A Câmara dos Deputados deve votar, nesta terça-feira (14/6), o Projeto de Lei Complementar (PLP) 18/2022, que fixa em 17% o teto do ICMS sobre combustíveis, energia elétrica, transporte coletivo e telecomunicações. A proposta foi aprovada, com mudanças, pelo Senado Federal, na noite dessa segunda (13/6).
A tendência é de que os deputados avalizem o relatório apresentado pelo senador Fernando Bezerra (MDB-PE).
Ainda não há um apoio unânime à emenda de autoria da bancada do MDB no Senado, que busca assegurar, em caso de perda arrecadatória dos estados, a manutenção da execução proporcional de gastos mínimos constitucionais em saúde e educação.
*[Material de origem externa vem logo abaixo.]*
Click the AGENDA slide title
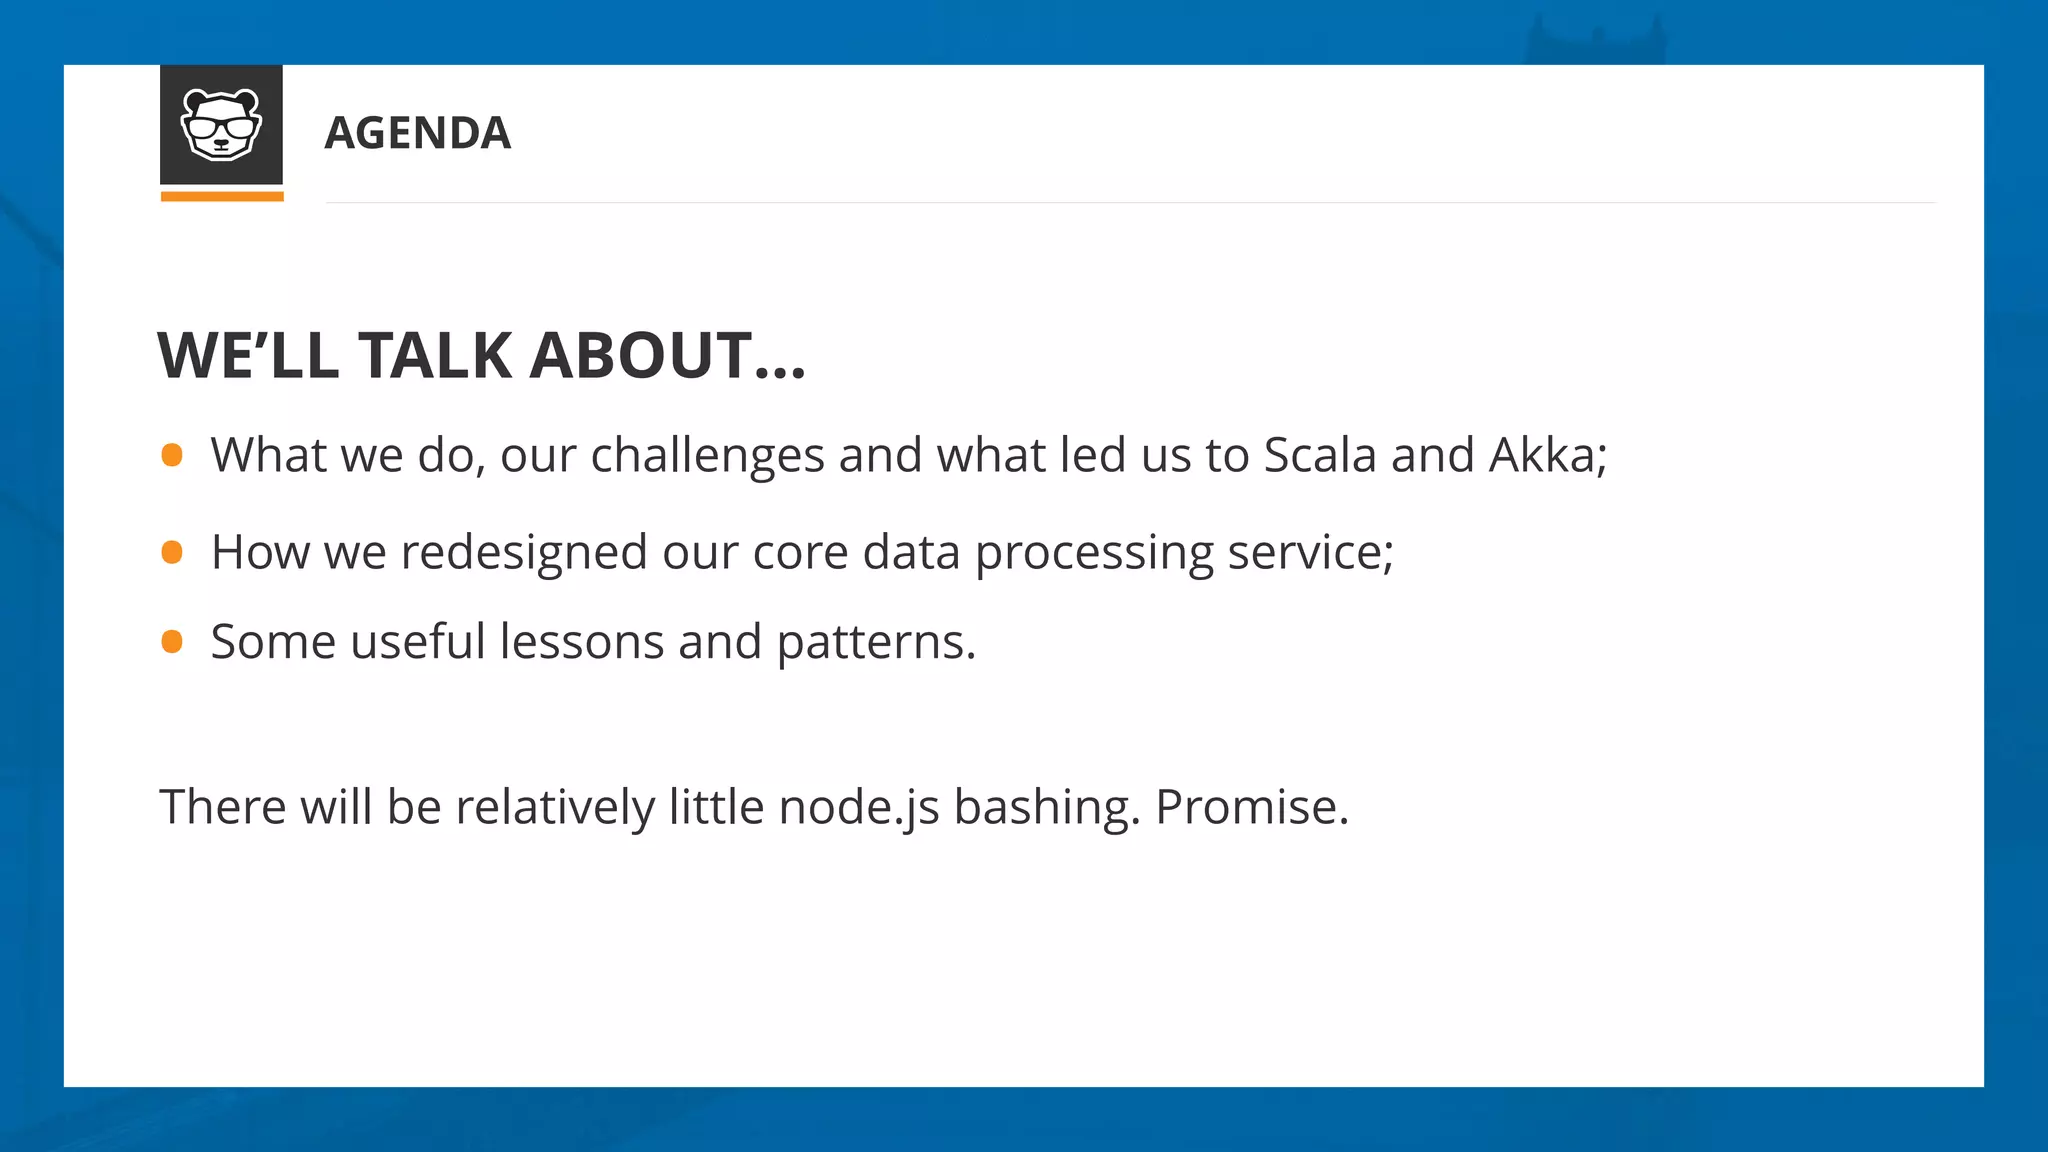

A emenda ainda prevê compensação aos estados para garantia do repasse de verbas ao Fundo de Manutenção e Desenvolvimento da Educação Básica e de Valorização dos Profissionais da Educação (Fundeb). O objetivo é impedir que governadores usem o déficit no recolhimento do tributo para deixar de investir em educação e saúde.
Entenda a matéria
Em síntese, a proposta atualiza o Código Tributário Nacional e a Lei Kandir e passa a prever que, para fins de incidência tributária, combustíveis, comunicações, transporte coletivo e energia elétrica são considerados bens e serviços essenciais e indispensáveis, não podendo ser tratados como supérfluos. Desta forma, os estados não poderão estabelecer uma alíquota incidente sobre os produtos superior a 17%.